EXERCISE REQUIREMENTS: Repeat the entries that appear below, exactly as they are given.

[Data records]
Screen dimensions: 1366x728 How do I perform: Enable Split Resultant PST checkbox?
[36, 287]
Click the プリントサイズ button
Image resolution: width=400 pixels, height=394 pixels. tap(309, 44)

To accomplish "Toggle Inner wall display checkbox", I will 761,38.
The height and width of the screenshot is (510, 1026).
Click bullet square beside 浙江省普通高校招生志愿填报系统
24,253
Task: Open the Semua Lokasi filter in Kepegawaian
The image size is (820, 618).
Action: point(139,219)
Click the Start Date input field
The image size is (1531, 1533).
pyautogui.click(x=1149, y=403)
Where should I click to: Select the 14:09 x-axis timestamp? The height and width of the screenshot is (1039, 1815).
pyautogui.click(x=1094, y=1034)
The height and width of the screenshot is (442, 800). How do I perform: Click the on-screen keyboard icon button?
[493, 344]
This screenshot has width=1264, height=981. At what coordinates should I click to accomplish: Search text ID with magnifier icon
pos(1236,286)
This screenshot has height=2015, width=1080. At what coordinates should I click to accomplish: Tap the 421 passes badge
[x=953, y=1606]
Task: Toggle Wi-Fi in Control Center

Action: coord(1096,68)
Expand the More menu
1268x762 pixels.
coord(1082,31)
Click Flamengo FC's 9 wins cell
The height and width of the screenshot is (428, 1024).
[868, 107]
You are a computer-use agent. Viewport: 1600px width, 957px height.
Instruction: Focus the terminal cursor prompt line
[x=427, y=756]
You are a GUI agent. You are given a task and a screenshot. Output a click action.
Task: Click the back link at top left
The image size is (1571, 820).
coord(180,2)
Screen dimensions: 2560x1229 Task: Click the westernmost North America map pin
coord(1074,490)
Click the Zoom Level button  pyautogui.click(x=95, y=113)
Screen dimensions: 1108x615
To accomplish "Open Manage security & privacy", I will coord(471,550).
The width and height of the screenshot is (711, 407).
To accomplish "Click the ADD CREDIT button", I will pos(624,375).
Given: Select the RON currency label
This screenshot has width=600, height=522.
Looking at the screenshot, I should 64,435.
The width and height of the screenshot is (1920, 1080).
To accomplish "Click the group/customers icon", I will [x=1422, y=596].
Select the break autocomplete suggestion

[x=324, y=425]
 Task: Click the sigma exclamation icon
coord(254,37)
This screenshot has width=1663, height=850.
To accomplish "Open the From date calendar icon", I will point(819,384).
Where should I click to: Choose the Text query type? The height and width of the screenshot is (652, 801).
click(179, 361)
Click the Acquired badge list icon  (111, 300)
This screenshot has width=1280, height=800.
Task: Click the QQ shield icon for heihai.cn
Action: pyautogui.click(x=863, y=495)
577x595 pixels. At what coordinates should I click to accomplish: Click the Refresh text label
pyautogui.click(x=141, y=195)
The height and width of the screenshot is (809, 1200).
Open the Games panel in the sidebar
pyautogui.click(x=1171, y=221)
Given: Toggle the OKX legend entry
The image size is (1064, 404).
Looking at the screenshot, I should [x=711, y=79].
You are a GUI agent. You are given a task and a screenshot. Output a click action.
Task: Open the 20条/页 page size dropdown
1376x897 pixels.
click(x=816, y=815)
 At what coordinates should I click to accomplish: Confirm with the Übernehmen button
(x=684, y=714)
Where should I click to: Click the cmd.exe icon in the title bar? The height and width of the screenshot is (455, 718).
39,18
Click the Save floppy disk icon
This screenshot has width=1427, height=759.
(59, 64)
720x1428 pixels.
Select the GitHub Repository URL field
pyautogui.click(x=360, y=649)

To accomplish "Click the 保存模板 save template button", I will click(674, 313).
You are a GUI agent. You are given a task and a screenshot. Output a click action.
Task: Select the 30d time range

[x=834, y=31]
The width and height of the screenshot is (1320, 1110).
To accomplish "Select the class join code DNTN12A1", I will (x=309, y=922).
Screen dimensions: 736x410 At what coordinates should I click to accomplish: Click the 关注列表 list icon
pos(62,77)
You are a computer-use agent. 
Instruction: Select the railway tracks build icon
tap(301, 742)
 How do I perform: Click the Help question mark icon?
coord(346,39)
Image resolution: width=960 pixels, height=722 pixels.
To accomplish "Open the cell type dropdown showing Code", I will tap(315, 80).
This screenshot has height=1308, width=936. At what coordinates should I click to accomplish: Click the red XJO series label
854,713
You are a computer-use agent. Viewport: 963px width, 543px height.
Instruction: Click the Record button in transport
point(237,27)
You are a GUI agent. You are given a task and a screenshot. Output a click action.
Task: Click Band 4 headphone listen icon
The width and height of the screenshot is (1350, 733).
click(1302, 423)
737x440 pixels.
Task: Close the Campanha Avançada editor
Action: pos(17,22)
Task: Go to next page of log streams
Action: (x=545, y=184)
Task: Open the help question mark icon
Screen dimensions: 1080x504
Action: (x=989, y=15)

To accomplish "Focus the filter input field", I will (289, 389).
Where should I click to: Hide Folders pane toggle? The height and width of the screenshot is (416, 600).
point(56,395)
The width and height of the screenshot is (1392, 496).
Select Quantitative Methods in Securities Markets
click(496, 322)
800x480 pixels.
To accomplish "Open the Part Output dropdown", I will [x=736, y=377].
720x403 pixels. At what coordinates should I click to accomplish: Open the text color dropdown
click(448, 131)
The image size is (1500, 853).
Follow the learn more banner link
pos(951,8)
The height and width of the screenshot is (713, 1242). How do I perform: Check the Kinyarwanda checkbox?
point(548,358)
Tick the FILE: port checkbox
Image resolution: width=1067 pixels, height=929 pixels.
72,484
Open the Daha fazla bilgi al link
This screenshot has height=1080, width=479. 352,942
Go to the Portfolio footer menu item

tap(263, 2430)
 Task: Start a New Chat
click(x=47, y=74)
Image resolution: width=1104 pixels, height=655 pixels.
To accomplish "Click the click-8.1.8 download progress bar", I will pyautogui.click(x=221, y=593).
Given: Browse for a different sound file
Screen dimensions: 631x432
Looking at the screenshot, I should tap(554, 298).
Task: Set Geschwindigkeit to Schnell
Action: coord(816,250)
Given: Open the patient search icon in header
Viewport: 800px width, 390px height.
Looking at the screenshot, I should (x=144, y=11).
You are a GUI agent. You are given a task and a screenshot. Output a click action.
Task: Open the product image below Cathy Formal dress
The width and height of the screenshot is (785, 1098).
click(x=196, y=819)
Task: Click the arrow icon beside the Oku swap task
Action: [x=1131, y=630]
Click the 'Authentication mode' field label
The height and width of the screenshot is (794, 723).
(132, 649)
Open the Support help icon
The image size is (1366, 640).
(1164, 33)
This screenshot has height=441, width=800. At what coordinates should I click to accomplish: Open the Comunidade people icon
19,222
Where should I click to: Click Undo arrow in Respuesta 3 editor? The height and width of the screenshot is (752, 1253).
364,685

ANSWER:
Screen dimensions: 1366x728 How do I perform: Enable Split Resultant PST checkbox?
[36, 287]
Click the プリントサイズ button
Image resolution: width=400 pixels, height=394 pixels. tap(309, 44)

To accomplish "Toggle Inner wall display checkbox", I will 761,38.
The height and width of the screenshot is (510, 1026).
Click bullet square beside 浙江省普通高校招生志愿填报系统
24,253
Task: Open the Semua Lokasi filter in Kepegawaian
The image size is (820, 618).
Action: point(139,219)
Click the Start Date input field
The image size is (1531, 1533).
pyautogui.click(x=1149, y=403)
Where should I click to: Select the 14:09 x-axis timestamp? The height and width of the screenshot is (1039, 1815).
pyautogui.click(x=1094, y=1034)
The height and width of the screenshot is (442, 800). How do I perform: Click the on-screen keyboard icon button?
[493, 344]
This screenshot has width=1264, height=981. At what coordinates should I click to accomplish: Search text ID with magnifier icon
pos(1236,286)
This screenshot has height=2015, width=1080. At what coordinates should I click to accomplish: Tap the 421 passes badge
[x=953, y=1606]
Task: Toggle Wi-Fi in Control Center

Action: coord(1096,68)
Expand the More menu
1268x762 pixels.
coord(1082,31)
Click Flamengo FC's 9 wins cell
The height and width of the screenshot is (428, 1024).
[868, 107]
You are a computer-use agent. Viewport: 1600px width, 957px height.
Instruction: Focus the terminal cursor prompt line
[x=427, y=756]
You are a GUI agent. You are given a task and a screenshot. Output a click action.
Task: Click the back link at top left
The image size is (1571, 820).
coord(180,2)
Screen dimensions: 2560x1229 Task: Click the westernmost North America map pin
coord(1074,490)
Click the Zoom Level button  pyautogui.click(x=95, y=113)
Screen dimensions: 1108x615
To accomplish "Open Manage security & privacy", I will coord(471,550).
The width and height of the screenshot is (711, 407).
To accomplish "Click the ADD CREDIT button", I will pos(624,375).
Given: Select the RON currency label
This screenshot has width=600, height=522.
Looking at the screenshot, I should 64,435.
The width and height of the screenshot is (1920, 1080).
To accomplish "Click the group/customers icon", I will [x=1422, y=596].
Select the break autocomplete suggestion

[x=324, y=425]
 Task: Click the sigma exclamation icon
coord(254,37)
This screenshot has width=1663, height=850.
To accomplish "Open the From date calendar icon", I will point(819,384).
Where should I click to: Choose the Text query type? The height and width of the screenshot is (652, 801).
click(179, 361)
Click the Acquired badge list icon  (111, 300)
This screenshot has width=1280, height=800.
Task: Click the QQ shield icon for heihai.cn
Action: pyautogui.click(x=863, y=495)
577x595 pixels. At what coordinates should I click to accomplish: Click the Refresh text label
pyautogui.click(x=141, y=195)
The height and width of the screenshot is (809, 1200).
Open the Games panel in the sidebar
pyautogui.click(x=1171, y=221)
Given: Toggle the OKX legend entry
The image size is (1064, 404).
Looking at the screenshot, I should [x=711, y=79].
You are a GUI agent. You are given a task and a screenshot. Output a click action.
Task: Open the 20条/页 page size dropdown
1376x897 pixels.
click(x=816, y=815)
 At what coordinates should I click to accomplish: Confirm with the Übernehmen button
(x=684, y=714)
Where should I click to: Click the cmd.exe icon in the title bar? The height and width of the screenshot is (455, 718).
39,18
Click the Save floppy disk icon
This screenshot has width=1427, height=759.
(59, 64)
720x1428 pixels.
Select the GitHub Repository URL field
pyautogui.click(x=360, y=649)

To accomplish "Click the 保存模板 save template button", I will click(674, 313).
You are a GUI agent. You are given a task and a screenshot. Output a click action.
Task: Select the 30d time range

[x=834, y=31]
The width and height of the screenshot is (1320, 1110).
To accomplish "Select the class join code DNTN12A1", I will (x=309, y=922).
Screen dimensions: 736x410 At what coordinates should I click to accomplish: Click the 关注列表 list icon
pos(62,77)
You are a computer-use agent. 
Instruction: Select the railway tracks build icon
tap(301, 742)
 How do I perform: Click the Help question mark icon?
coord(346,39)
Image resolution: width=960 pixels, height=722 pixels.
To accomplish "Open the cell type dropdown showing Code", I will tap(315, 80).
This screenshot has height=1308, width=936. At what coordinates should I click to accomplish: Click the red XJO series label
854,713
You are a computer-use agent. Viewport: 963px width, 543px height.
Instruction: Click the Record button in transport
point(237,27)
You are a GUI agent. You are given a task and a screenshot. Output a click action.
Task: Click Band 4 headphone listen icon
The width and height of the screenshot is (1350, 733).
click(1302, 423)
737x440 pixels.
Task: Close the Campanha Avançada editor
Action: pos(17,22)
Task: Go to next page of log streams
Action: (x=545, y=184)
Task: Open the help question mark icon
Screen dimensions: 1080x504
Action: (x=989, y=15)

To accomplish "Focus the filter input field", I will (289, 389).
Where should I click to: Hide Folders pane toggle? The height and width of the screenshot is (416, 600).
point(56,395)
The width and height of the screenshot is (1392, 496).
Select Quantitative Methods in Securities Markets
click(496, 322)
800x480 pixels.
To accomplish "Open the Part Output dropdown", I will [x=736, y=377].
720x403 pixels. At what coordinates should I click to accomplish: Open the text color dropdown
click(448, 131)
The image size is (1500, 853).
Follow the learn more banner link
pos(951,8)
The height and width of the screenshot is (713, 1242). How do I perform: Check the Kinyarwanda checkbox?
point(548,358)
Tick the FILE: port checkbox
Image resolution: width=1067 pixels, height=929 pixels.
72,484
Open the Daha fazla bilgi al link
This screenshot has height=1080, width=479. 352,942
Go to the Portfolio footer menu item

tap(263, 2430)
 Task: Start a New Chat
click(x=47, y=74)
Image resolution: width=1104 pixels, height=655 pixels.
To accomplish "Click the click-8.1.8 download progress bar", I will pyautogui.click(x=221, y=593).
Given: Browse for a different sound file
Screen dimensions: 631x432
Looking at the screenshot, I should tap(554, 298).
Task: Set Geschwindigkeit to Schnell
Action: coord(816,250)
Given: Open the patient search icon in header
Viewport: 800px width, 390px height.
Looking at the screenshot, I should (x=144, y=11).
You are a GUI agent. You are given a task and a screenshot. Output a click action.
Task: Open the product image below Cathy Formal dress
The width and height of the screenshot is (785, 1098).
click(x=196, y=819)
Task: Click the arrow icon beside the Oku swap task
Action: [x=1131, y=630]
Click the 'Authentication mode' field label
The height and width of the screenshot is (794, 723).
(132, 649)
Open the Support help icon
The image size is (1366, 640).
(1164, 33)
This screenshot has height=441, width=800. At what coordinates should I click to accomplish: Open the Comunidade people icon
19,222
Where should I click to: Click Undo arrow in Respuesta 3 editor? The height and width of the screenshot is (752, 1253).
364,685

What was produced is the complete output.